■ AVAILABLE RECORDS
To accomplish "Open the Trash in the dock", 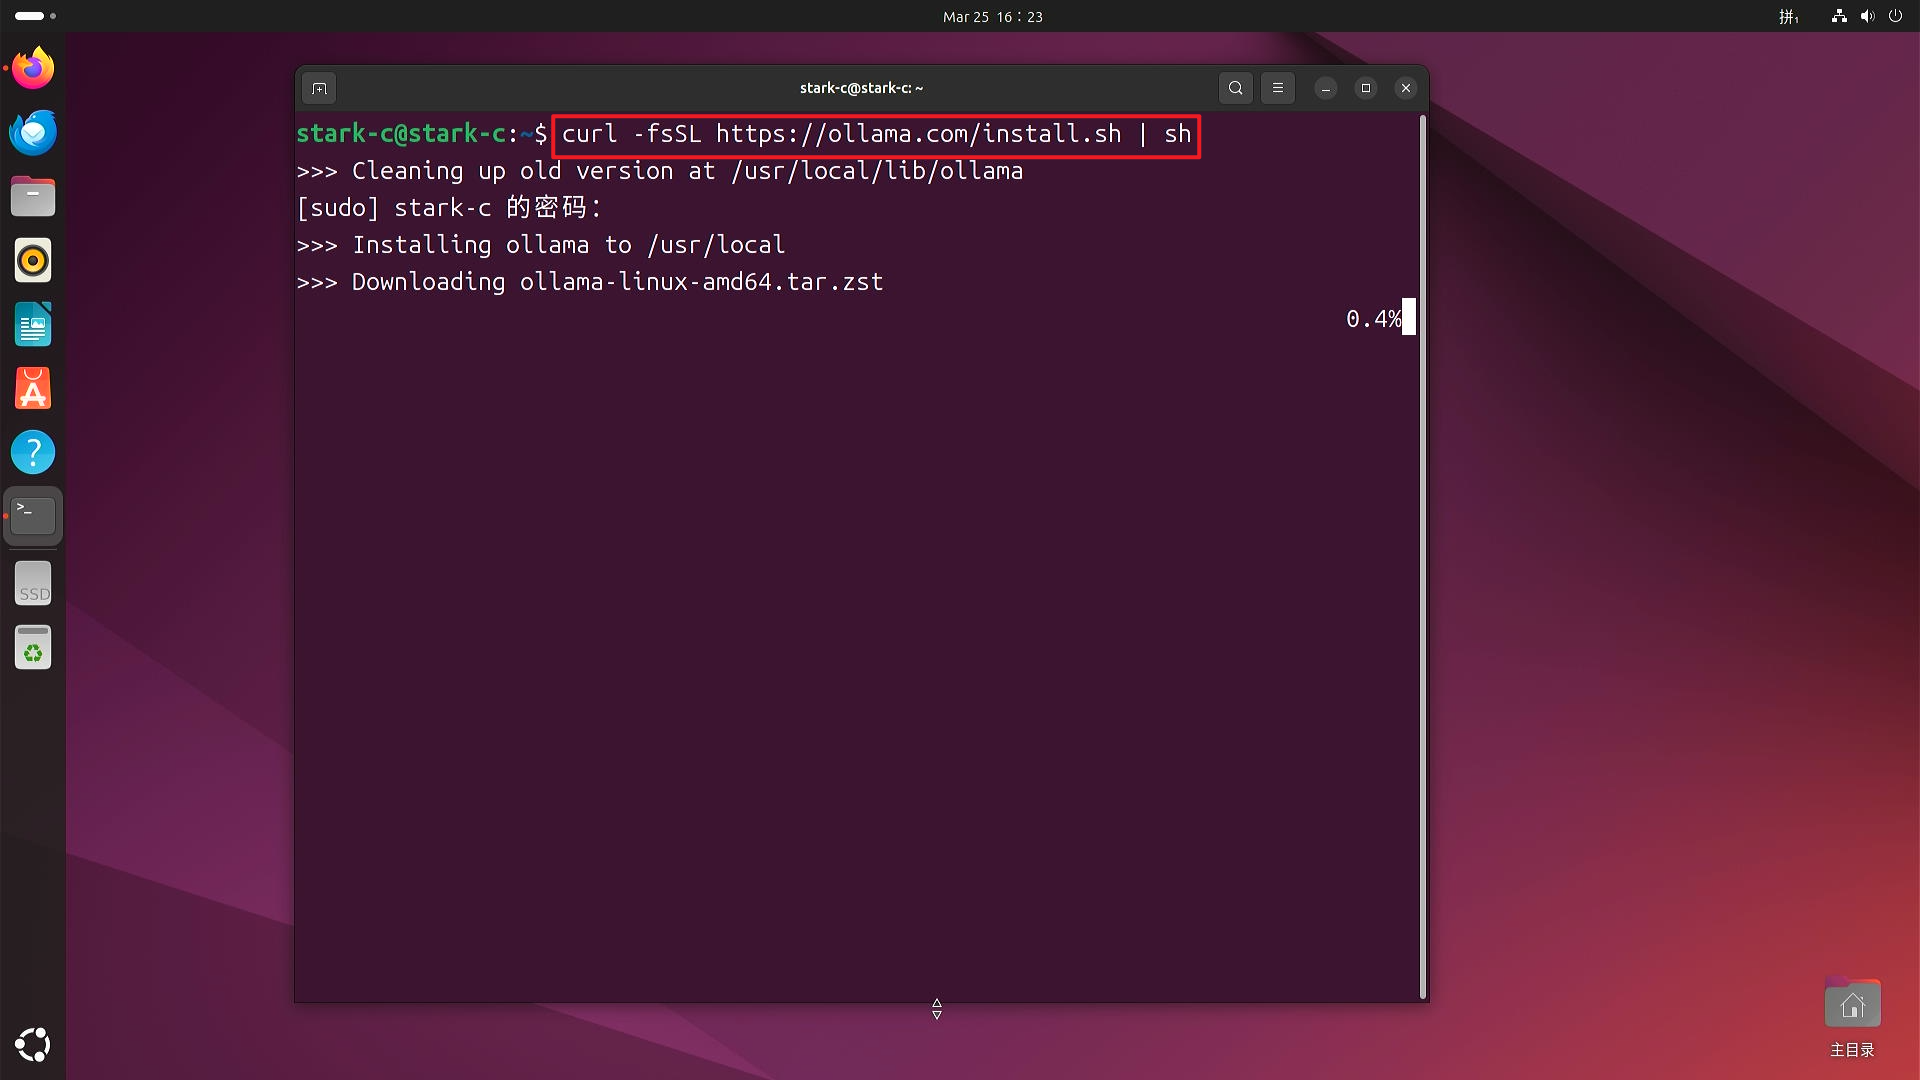I will tap(33, 648).
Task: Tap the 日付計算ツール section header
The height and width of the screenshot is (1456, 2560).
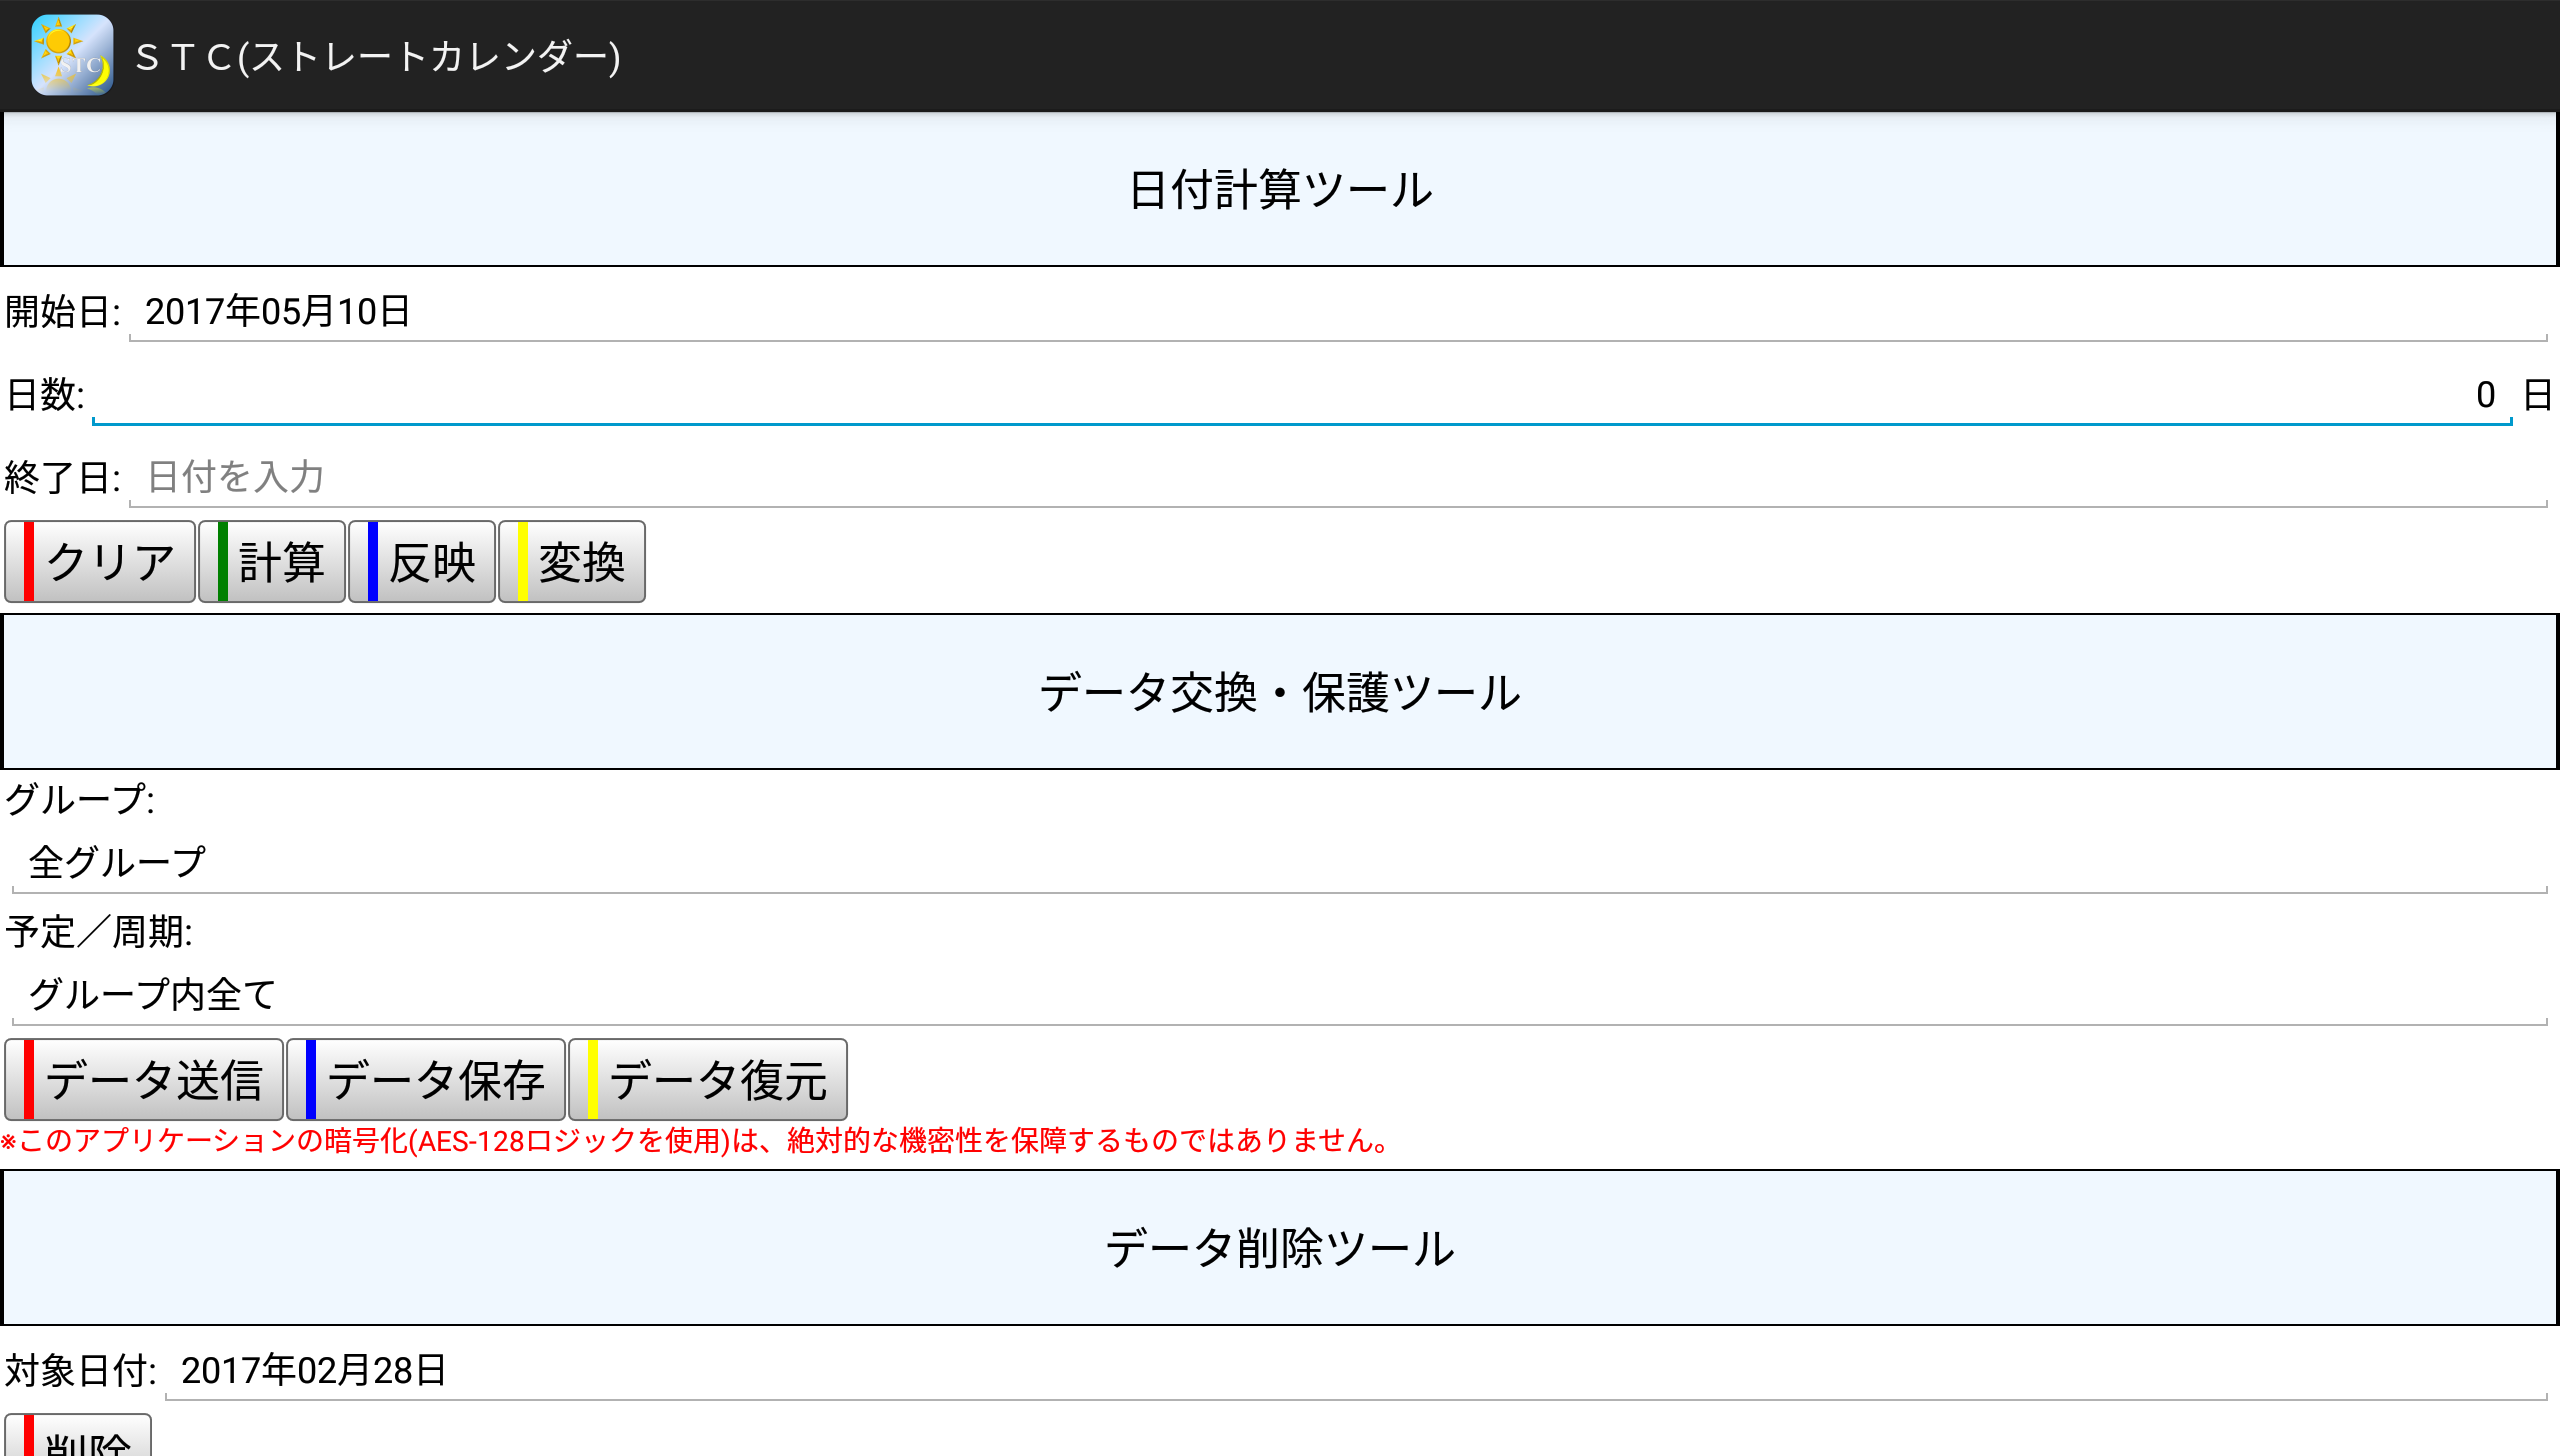Action: click(1280, 190)
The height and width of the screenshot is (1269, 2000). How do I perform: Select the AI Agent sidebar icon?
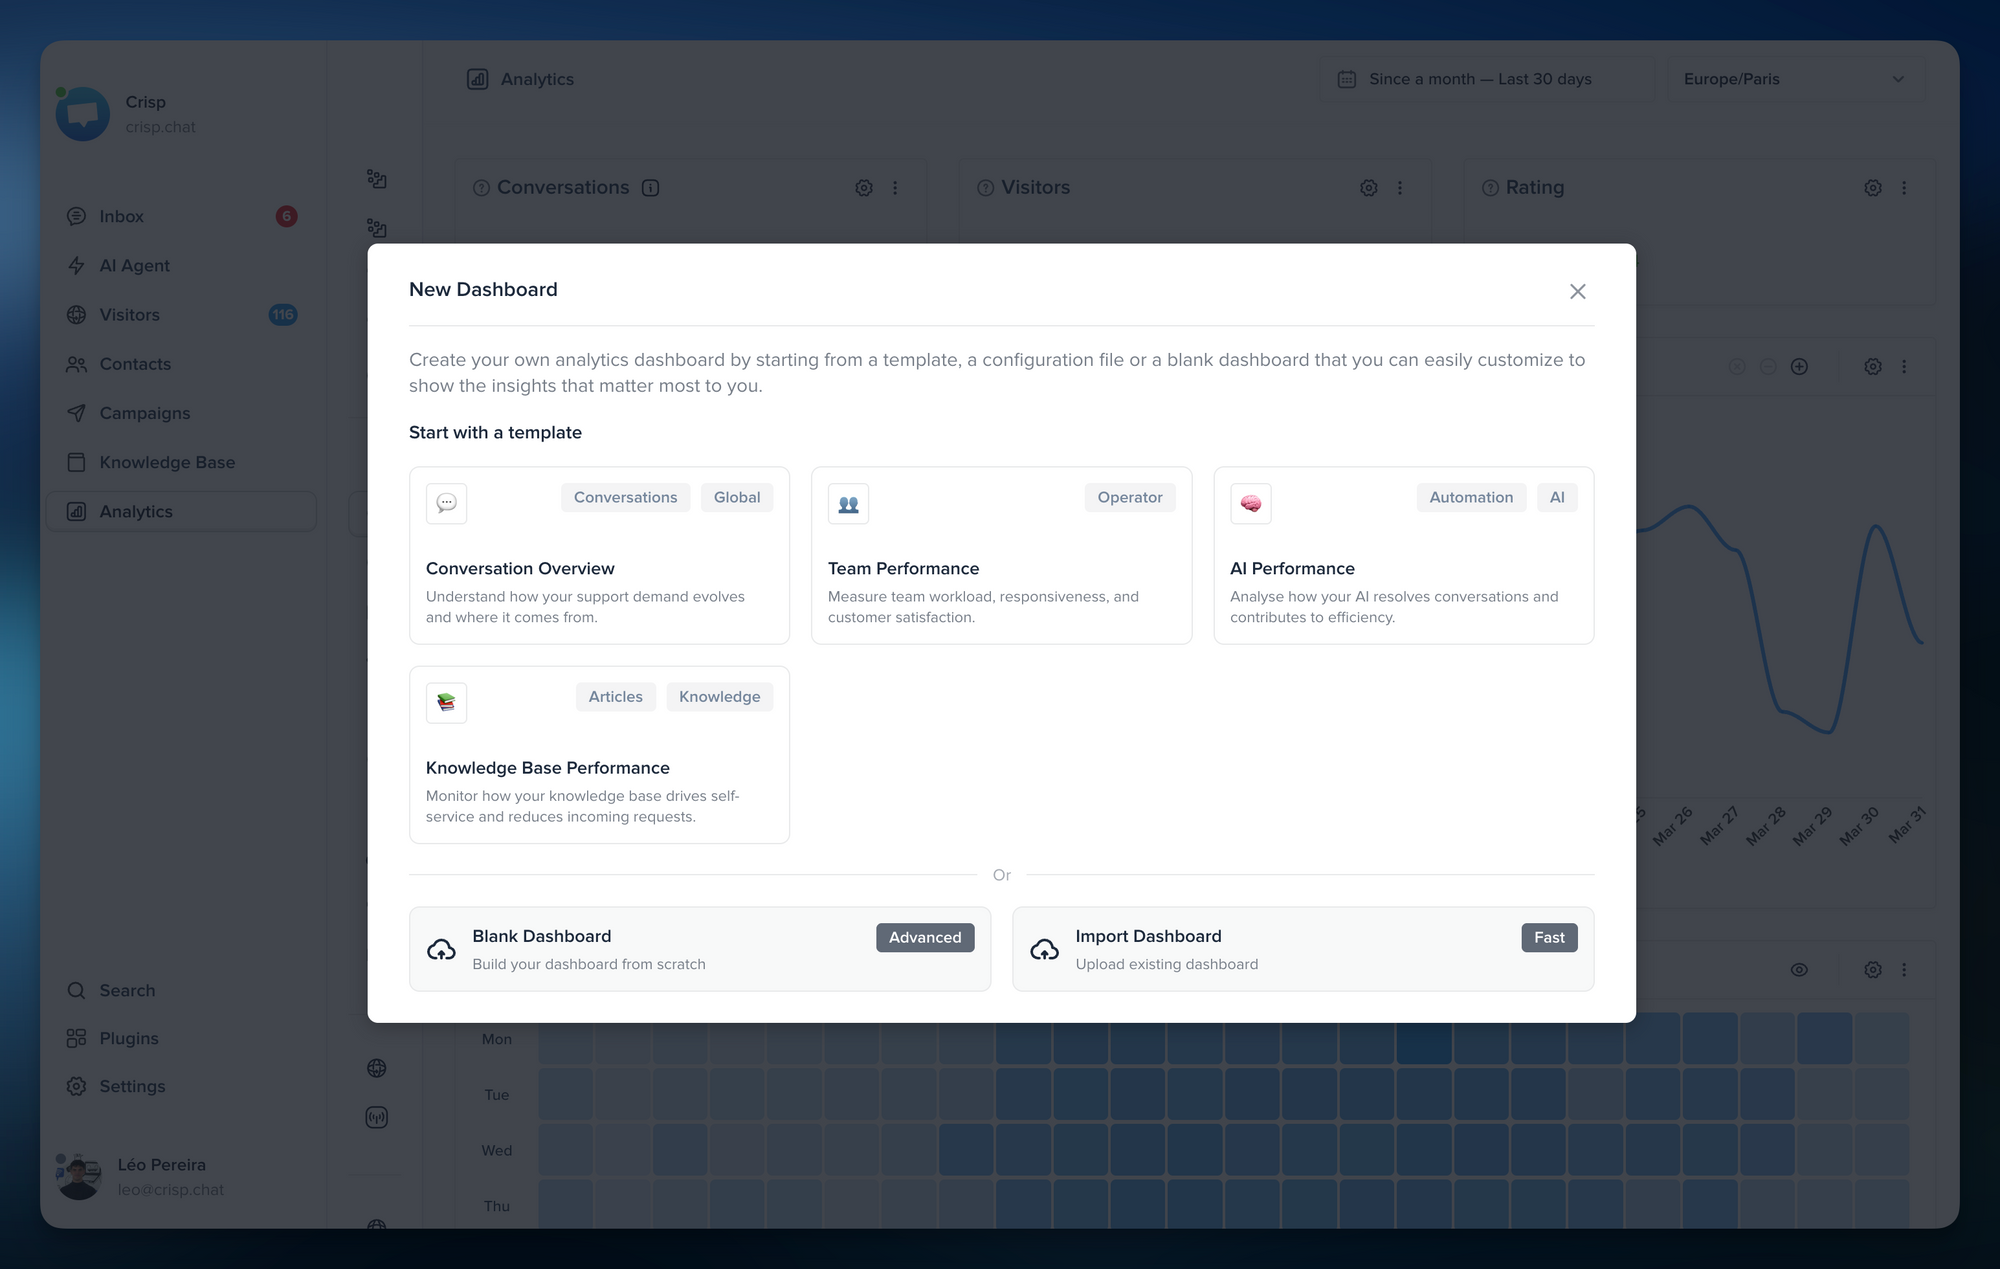[x=76, y=265]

■ WORK TO COMPLETE
Leave out every picture, and copy exactly the lines from the line that contains "The height and width of the screenshot is (1456, 2560)." through the end of the material.

■ COMPLETED TASK
The height and width of the screenshot is (1456, 2560).
Action: click(1280, 190)
The height and width of the screenshot is (1269, 2000). How do I perform: Select the AI Agent sidebar icon?
[x=76, y=265]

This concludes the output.